A CLL diagnosis comes with new challenges, from understanding signs and symptoms and what the different stages mean.

Signs and Symptoms

Most people with chronic lymphocytic leukemia (CLL) do not have symptoms when they receive their diagnosis. Typically, the first sign of the disease occurs when a blood test ordered for an unrelated health condition or a routine checkup reveals a high number of white blood cells called lymphocytes. As the disease progresses, symptoms may include:

  • Weakness.
  • Feeling tired.
  • Weight loss.
  • Chills.
  • Fever.
  • Night sweats.
  • Changes in appetite and sleep.
  • Swollen lymph nodes (on areas such as the armpits, front and sides of the neck, and above the collarbone.)
  • Enlarged spleen or liver.
  • Increased risk of infections.
  • Easy bleeding or bruising.

Determining a Diagnosis

The doctor will start by taking a complete medical history and doing a physical exam to look for possible signs of leukemia. These tests are also available to diagnose and classify leukemia.

  • Blood tests: A complete blood count measures the number of red blood cells, white blood cells and platelets, and a differential test measures the percentage of each type of white blood cell. People with CLL have high levels of lymphocytes, and doctors can use a microscope to look for abnormal lymphocytes. Another type of test, flow cytometry, uses an instrument to look for markers on cells that indicate if the lymphocytes in a blood sample contain CLL cells. A diagnosis of CLL requires the presence of 5,000 abnormal B cells per microliter of blood. This test can also screen for proteins called zeta-chain-associated protein (ZAP-70) and cluster of differentiation 38 (CD38) on CLL cells. Studies suggest that people who have lower levels of CLL with these proteins have a better prognosis. Chemistry tests are designed to assess liver, kidney and other organ function.
  • Bone marrow tests: Although blood tests are often sufficient to diagnose CLL, testing the bone marrow indicates how advanced the disease is. A bone marrow aspiration or biopsy is often done before starting treatment or to evaluate the effectiveness of therapy. Doctors look at the white blood cells’ size, shape and other traits under a microscope.
  • Gene tests: With cytogenetics, bone marrow or cells from the blood viewed under a microscope can reveal if part of a chromosome has been deleted, added or moved. This information helps determine a patient’s prognosis. Fluorescent in situ hybridization uses fluorescent dyes to identify certain genes or chromosome changes.

Staging

Doctors use a staging system to describe a patient’s cancer — there are two systems for CLL.

The Rai system, which classifies cancer according to risk, is used most often in the United States.
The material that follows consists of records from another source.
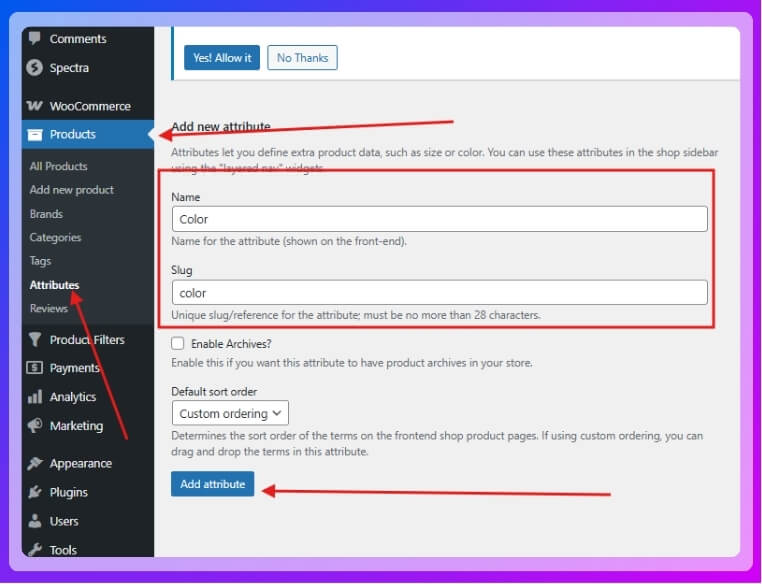Screen dimensions: 762x584
Task: Click the attribute Name input field
Action: coord(439,219)
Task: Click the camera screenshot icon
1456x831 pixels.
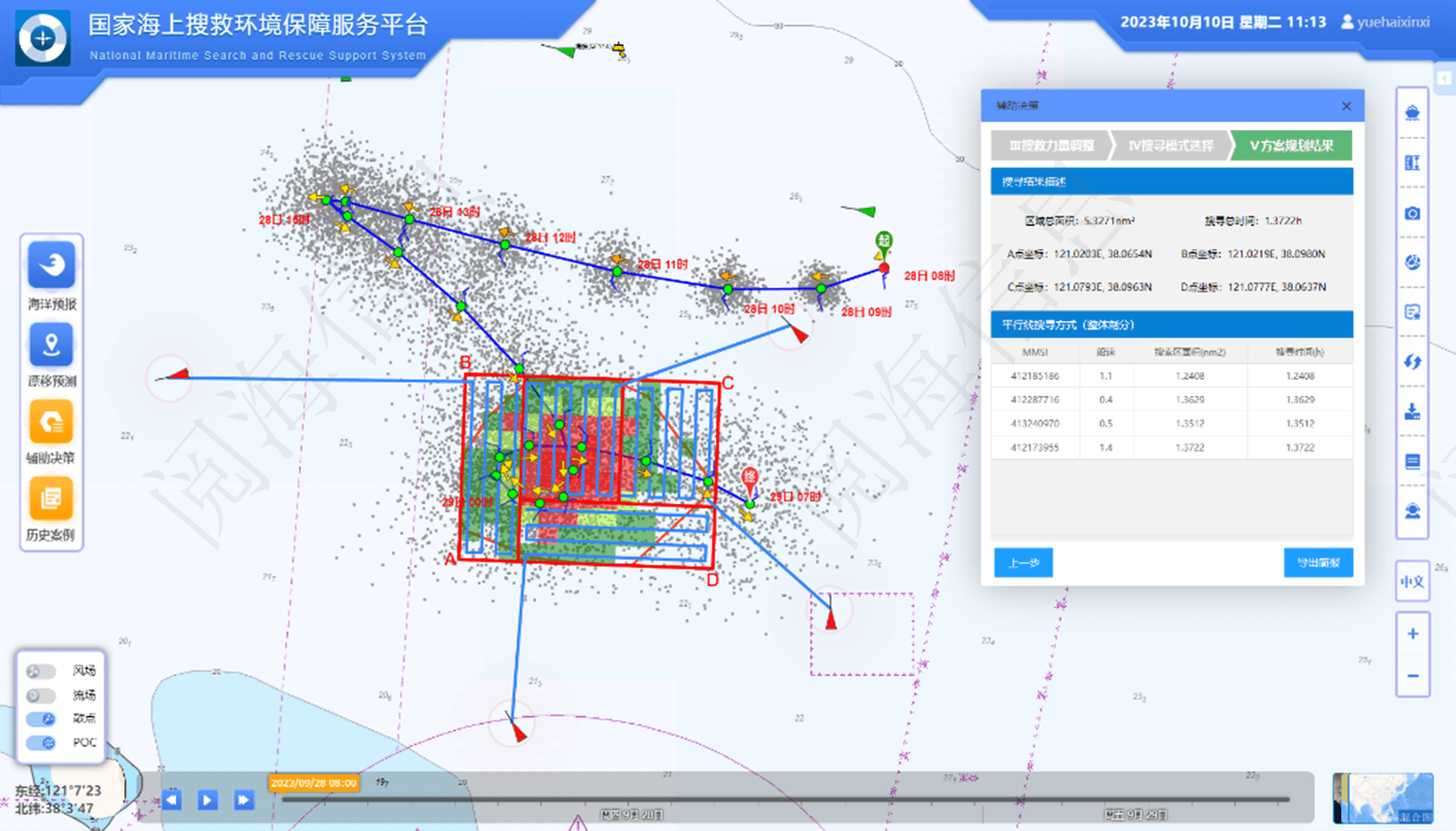Action: point(1412,214)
  • Low risk (stage 0): abnormal increase in number of lymphocytes in the blood and marrow.
  • Intermediate risk (stages 1 and 2): abnormal increase in number of lymphocytes in the blood and marrow and enlarged lymph nodes or enlarged spleen/liver.
  • High risk (stages 3 and 4): abnormal increase in the number of lymphocytes in the blood and marrow and anemia (low red blood cell count) or thrombocytopenia (low platelets).

The Binet staging system is more common in Europe.
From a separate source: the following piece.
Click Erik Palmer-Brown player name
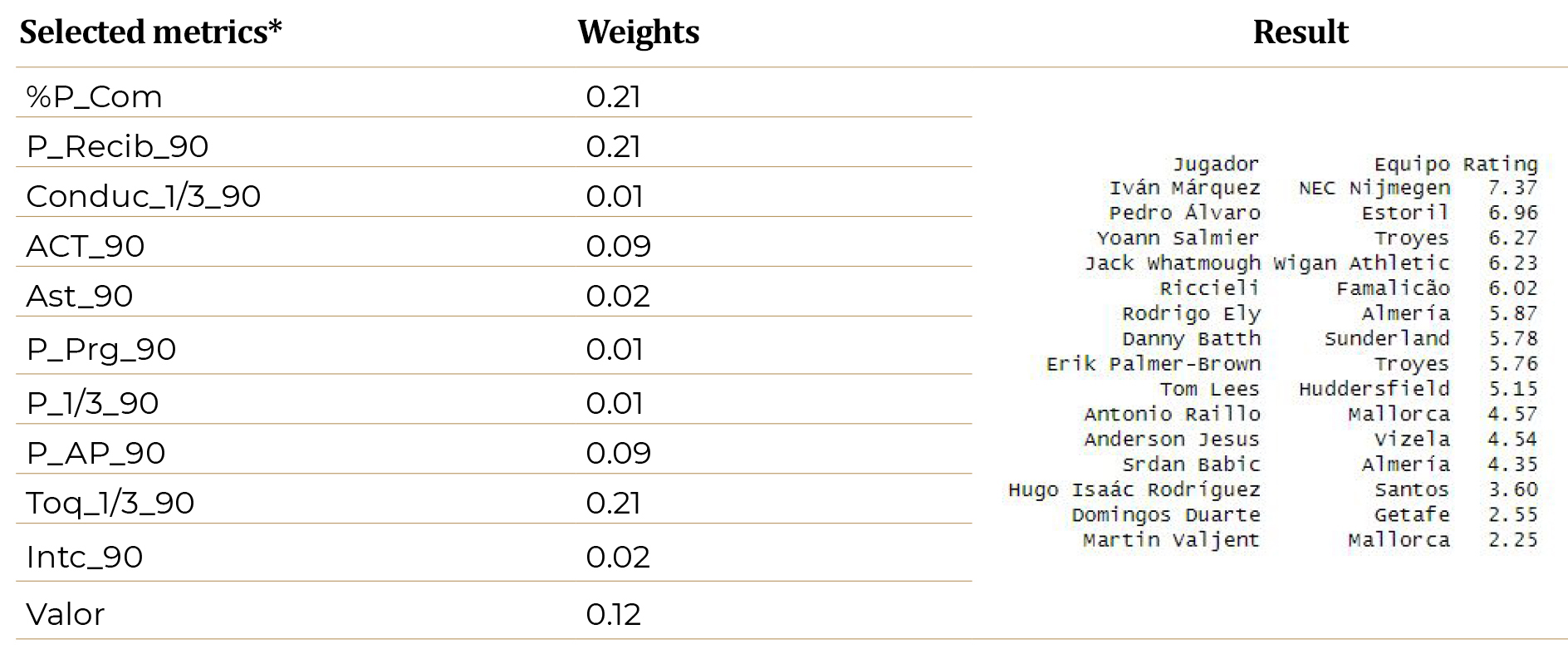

  • Stage A: no anemia or thrombocytopenia; fewer than three areas of enlarged lymphoid tissue (located in the spleen, liver and lymph nodes in the neck, groin and underarm).
  • Stage B: no anemia or thrombocytopenia; three or more areas of enlarged lymphoid tissue.
  • Stage C: anemia and/or thrombocytopenia present; any number of areas of enlarged lymphoid tissue.

In addition to staging, doctors will use other factors to determine the prognosis. Favorable factors include a low proportion of CLL cells with ZAP-70 or CD38, deletion of part of chromosome 13, IGHV mutational status and a non-diffuse pattern of bone marrow involvement. Factors linked to a shorter survival time include advanced age, deletions of parts of chromosomes 17 or 11, TP53 mutations or a high proportion of cells with ZAP-70 or CD38, and a diffuse pattern of bone marrow involvement.